Reproduce the abstract below, on fair machine-learning language assessment for detecting Alzheimer's disease, word for word.

Passage shown below:

In Alzheimer's & dementia : the journal of the Alzheimer's Association
BACKGROUND : Alzheimer's disease (AD) tends to affect the parietal lobe, which is responsible for language functions in the patient's brain. Thus, one significant impairment associated with AD is language impairment which is the cause that patients with AD have deficits at the word level (vocabulary size in speech can be an early sign of cognitive impairment [1]), sentence-level, and discourse-level of their languages. Thus, language disorders can be considered as markers to diagnose AD in a patient at its earliest stage [2]. The recent progress in the machine learning (ML) domain has revolutionized the early detection of AD in particular developing and deploying ML-based language assessment (MLLA) methods for detecting AD at its mild cognitive impairment stage [3]. The ML community needs to develop fair MLLA methods for detecting individuals with AD.
METHOD : To develop a fair MLLA first we should consider how we can formulate the fairness for developing a MLLA method and how potential bias in language data can be identified and quantified, how text preprocessing, data augmentation and word embedding techniques can be applied without adding biases to MLLA, how can we identify protected and unprotected linguistic features? and finally how can we protect underserved groups in the deployment process of MLLA methods?

End of Passage shown.
Records below:

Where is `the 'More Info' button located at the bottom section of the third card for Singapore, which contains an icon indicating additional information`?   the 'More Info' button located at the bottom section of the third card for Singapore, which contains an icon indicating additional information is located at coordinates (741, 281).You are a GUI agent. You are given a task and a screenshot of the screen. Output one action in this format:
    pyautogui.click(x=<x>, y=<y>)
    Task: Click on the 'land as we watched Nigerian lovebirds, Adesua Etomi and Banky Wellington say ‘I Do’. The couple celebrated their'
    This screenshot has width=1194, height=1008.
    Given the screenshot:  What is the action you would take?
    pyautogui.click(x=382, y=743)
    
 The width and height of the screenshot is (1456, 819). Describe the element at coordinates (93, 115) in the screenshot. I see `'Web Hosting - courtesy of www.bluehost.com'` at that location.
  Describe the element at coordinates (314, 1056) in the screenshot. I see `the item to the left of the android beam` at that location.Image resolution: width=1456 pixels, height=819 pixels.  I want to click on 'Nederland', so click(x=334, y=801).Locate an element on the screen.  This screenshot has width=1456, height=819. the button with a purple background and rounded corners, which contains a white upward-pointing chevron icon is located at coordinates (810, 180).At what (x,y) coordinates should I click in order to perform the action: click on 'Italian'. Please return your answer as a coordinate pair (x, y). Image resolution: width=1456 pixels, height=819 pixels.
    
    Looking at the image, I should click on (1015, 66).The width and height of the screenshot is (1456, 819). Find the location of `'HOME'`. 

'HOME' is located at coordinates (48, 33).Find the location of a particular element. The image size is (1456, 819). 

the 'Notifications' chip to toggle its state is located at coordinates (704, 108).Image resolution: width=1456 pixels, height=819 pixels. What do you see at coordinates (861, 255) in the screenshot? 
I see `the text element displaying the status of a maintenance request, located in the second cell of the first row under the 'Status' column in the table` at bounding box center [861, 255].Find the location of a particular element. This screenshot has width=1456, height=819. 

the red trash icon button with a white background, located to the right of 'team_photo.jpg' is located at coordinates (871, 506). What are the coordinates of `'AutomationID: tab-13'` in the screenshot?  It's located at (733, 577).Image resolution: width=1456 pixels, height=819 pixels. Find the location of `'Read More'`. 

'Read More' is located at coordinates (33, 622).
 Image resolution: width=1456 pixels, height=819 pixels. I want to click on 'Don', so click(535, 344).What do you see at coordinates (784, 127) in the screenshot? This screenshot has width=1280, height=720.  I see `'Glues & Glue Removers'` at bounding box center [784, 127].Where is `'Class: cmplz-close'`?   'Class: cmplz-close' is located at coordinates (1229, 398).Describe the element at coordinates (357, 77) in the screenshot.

End of Records.

» Exercise output:
In Alzheimer's & dementia : the journal of the Alzheimer's Association
BACKGROUND : Alzheimer's disease (AD) tends to affect the parietal lobe, which is responsible for language functions in the patient's brain. Thus, one significant impairment associated with AD is language impairment which is the cause that patients with AD have deficits at the word level (vocabulary size in speech can be an early sign of cognitive impairment [1]), sentence-level, and discourse-level of their languages. Thus, language disorders can be considered as markers to diagnose AD in a patient at its earliest stage [2]. The recent progress in the machine learning (ML) domain has revolutionized the early detection of AD in particular developing and deploying ML-based language assessment (MLLA) methods for detecting AD at its mild cognitive impairment stage [3]. The ML community needs to develop fair MLLA methods for detecting individuals with AD.
METHOD : To develop a fair MLLA first we should consider how we can formulate the fairness for developing a MLLA method and how potential bias in language data can be identified and quantified, how text preprocessing, data augmentation and word embedding techniques can be applied without adding biases to MLLA, how can we identify protected and unprotected linguistic features? and finally how can we protect underserved groups in the deployment process of MLLA methods?